* **Material shown**
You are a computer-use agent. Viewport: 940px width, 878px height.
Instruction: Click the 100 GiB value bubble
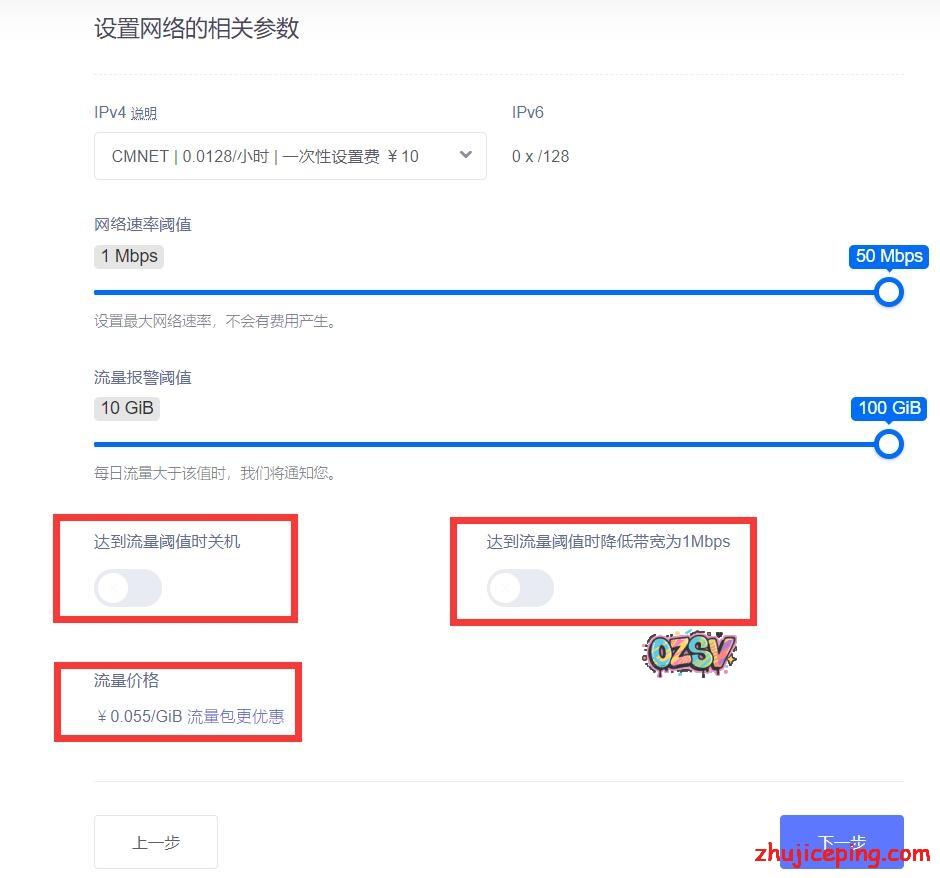[x=888, y=408]
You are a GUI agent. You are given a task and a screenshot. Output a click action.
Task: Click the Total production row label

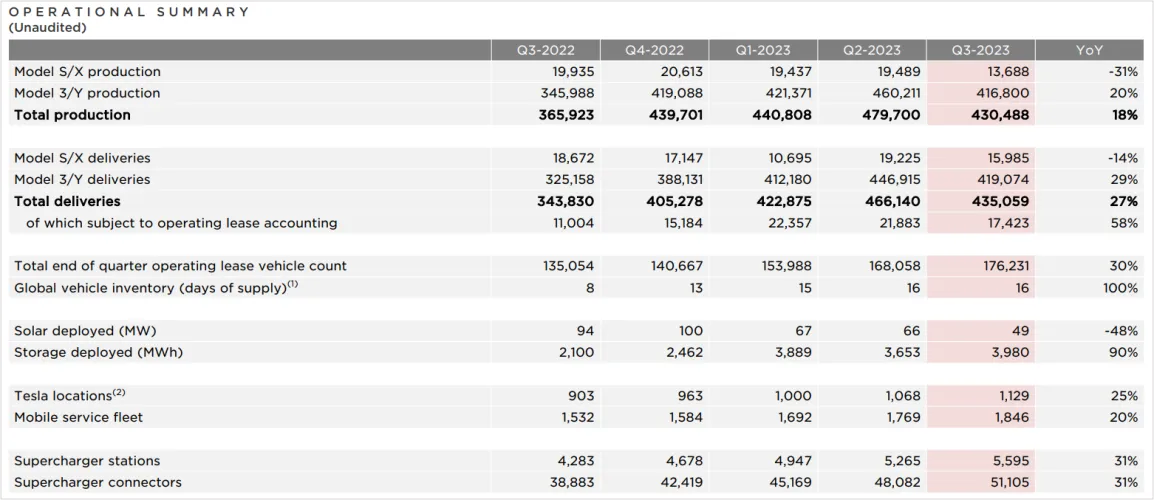pyautogui.click(x=72, y=115)
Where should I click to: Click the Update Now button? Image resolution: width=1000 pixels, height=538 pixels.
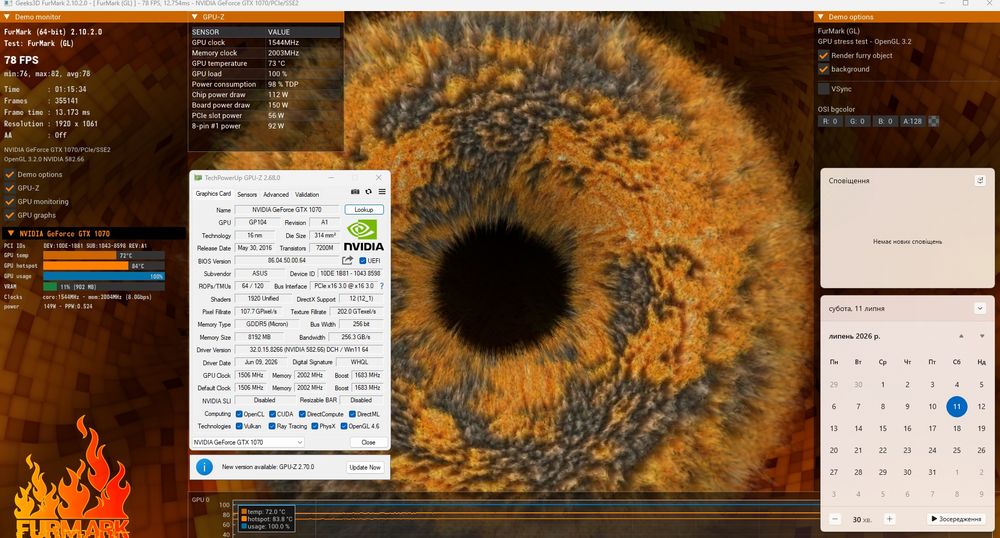[365, 467]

* **Exercise details**
Restate each line of the records exactly; pictures do not belong in the copy.

* **Worked solution**
You are a computer-use agent. Viewport: 940px width, 878px height.
Instruction: Click the 100 GiB value bubble
[x=888, y=408]
You are a GUI agent. You are given a task and a screenshot. Output a click action.
Task: Click the Total production row label

pyautogui.click(x=72, y=115)
Where should I click to: Click the Update Now button? Image resolution: width=1000 pixels, height=538 pixels.
[365, 467]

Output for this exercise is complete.